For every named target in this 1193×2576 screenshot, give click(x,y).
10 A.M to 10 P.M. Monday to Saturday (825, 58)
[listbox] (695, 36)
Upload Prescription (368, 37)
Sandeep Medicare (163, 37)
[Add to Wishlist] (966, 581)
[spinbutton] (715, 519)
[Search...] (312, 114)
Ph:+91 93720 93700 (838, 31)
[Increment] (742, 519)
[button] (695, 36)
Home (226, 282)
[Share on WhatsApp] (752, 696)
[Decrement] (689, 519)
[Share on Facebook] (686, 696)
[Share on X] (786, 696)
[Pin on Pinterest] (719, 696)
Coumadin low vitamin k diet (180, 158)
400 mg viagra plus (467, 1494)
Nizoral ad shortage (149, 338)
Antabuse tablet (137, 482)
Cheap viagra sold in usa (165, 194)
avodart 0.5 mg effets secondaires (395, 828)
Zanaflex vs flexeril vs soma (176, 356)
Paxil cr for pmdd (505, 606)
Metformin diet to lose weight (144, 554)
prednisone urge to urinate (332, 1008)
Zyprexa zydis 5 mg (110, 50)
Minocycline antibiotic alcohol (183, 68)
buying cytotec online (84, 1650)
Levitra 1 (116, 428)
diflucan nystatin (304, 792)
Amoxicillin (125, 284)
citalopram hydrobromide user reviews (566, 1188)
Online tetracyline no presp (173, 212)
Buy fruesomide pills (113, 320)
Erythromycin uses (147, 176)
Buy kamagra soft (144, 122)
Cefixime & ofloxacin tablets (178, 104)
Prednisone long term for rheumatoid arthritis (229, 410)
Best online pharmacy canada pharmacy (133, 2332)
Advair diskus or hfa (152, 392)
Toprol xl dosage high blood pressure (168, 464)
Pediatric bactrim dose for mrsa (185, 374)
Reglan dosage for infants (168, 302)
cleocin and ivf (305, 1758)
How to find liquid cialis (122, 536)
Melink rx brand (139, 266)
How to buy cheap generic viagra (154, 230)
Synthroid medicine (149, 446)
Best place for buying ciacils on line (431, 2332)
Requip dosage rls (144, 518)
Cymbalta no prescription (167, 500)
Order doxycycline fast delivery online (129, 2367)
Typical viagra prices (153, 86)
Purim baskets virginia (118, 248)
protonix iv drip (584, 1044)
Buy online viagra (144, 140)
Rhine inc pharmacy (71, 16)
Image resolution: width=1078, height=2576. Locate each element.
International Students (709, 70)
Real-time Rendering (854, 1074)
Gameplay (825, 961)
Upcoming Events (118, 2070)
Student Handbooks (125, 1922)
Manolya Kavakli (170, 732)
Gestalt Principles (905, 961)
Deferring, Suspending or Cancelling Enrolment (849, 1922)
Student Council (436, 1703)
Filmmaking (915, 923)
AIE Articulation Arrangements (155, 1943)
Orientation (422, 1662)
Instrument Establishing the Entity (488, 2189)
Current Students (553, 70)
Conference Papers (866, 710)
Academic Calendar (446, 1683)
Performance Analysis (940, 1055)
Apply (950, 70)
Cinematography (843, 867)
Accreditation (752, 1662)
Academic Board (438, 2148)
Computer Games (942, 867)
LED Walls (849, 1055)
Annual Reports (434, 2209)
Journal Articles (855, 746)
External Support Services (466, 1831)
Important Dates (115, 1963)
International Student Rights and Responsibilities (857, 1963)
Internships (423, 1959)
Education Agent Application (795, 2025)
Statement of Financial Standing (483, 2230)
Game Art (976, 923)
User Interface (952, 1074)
..............................
Every word of every entry must be returned as it appears.

> [WRITTEN ANSWER]:
For every named target in this 1193×2576 screenshot, give click(x,y).
10 A.M to 10 P.M. Monday to Saturday (825, 58)
[listbox] (695, 36)
Upload Prescription (368, 37)
Sandeep Medicare (163, 37)
[Add to Wishlist] (966, 581)
[spinbutton] (715, 519)
[Search...] (312, 114)
Ph:+91 93720 93700 (838, 31)
[Increment] (742, 519)
[button] (695, 36)
Home (226, 282)
[Share on WhatsApp] (752, 696)
[Decrement] (689, 519)
[Share on Facebook] (686, 696)
[Share on X] (786, 696)
[Pin on Pinterest] (719, 696)
Coumadin low vitamin k diet (180, 158)
400 mg viagra plus (467, 1494)
Nizoral ad shortage (149, 338)
Antabuse tablet (137, 482)
Cheap viagra sold in usa (165, 194)
avodart 0.5 mg effets secondaires (395, 828)
Zanaflex vs flexeril vs soma (176, 356)
Paxil cr for pmdd (505, 606)
Metformin diet to lose weight (144, 554)
prednisone urge to urinate (332, 1008)
Zyprexa zydis 5 mg (110, 50)
Minocycline antibiotic alcohol (183, 68)
buying cytotec online (84, 1650)
Levitra 1 (116, 428)
diflucan nystatin (304, 792)
Amoxicillin (125, 284)
citalopram hydrobromide user reviews (566, 1188)
Online tetracyline no presp (173, 212)
Buy fruesomide pills (113, 320)
Erythromycin uses (147, 176)
Buy kamagra soft (144, 122)
Cefixime & ofloxacin tablets (178, 104)
Prednisone long term for rheumatoid arthritis (229, 410)
Best online pharmacy canada pharmacy (133, 2332)
Advair diskus or hfa (152, 392)
Toprol xl dosage high blood pressure (168, 464)
Pediatric bactrim dose for mrsa (185, 374)
Reglan dosage for infants (168, 302)
cleocin and ivf (305, 1758)
How to find liquid cialis (122, 536)
Melink rx brand (139, 266)
How to buy cheap generic viagra (154, 230)
Synthroid medicine (149, 446)
Best place for buying ciacils on line (431, 2332)
Requip dosage rls (144, 518)
Cymbalta no prescription (167, 500)
Order doxycycline fast delivery online (129, 2367)
Typical viagra prices (153, 86)
Purim baskets virginia (118, 248)
protonix iv drip (584, 1044)
Buy online viagra (144, 140)
Rhine inc pharmacy (71, 16)
Image resolution: width=1078, height=2576. Locate each element.
International Students (709, 70)
Real-time Rendering (854, 1074)
Gameplay (825, 961)
Upcoming Events (118, 2070)
Student Handbooks (125, 1922)
Manolya Kavakli (170, 732)
Gestalt Principles (905, 961)
Deferring, Suspending or Cancelling Enrolment (849, 1922)
Student Council (436, 1703)
Filmmaking (915, 923)
AIE Articulation Arrangements (155, 1943)
Orientation (422, 1662)
Instrument Establishing the Entity (488, 2189)
Current Students (553, 70)
Conference Papers (866, 710)
Academic Calendar (446, 1683)
Performance Analysis (940, 1055)
Apply (950, 70)
Cinematography (843, 867)
Accreditation (752, 1662)
Academic Board (438, 2148)
Computer Games (942, 867)
LED Walls (849, 1055)
Annual Reports (434, 2209)
Journal Articles (855, 746)
External Support Services (466, 1831)
Important Dates (115, 1963)
International Student Rights and Responsibilities (857, 1963)
Internships (423, 1959)
Education Agent Application (795, 2025)
Statement of Financial Standing (483, 2230)
Game Art (976, 923)
User Interface (952, 1074)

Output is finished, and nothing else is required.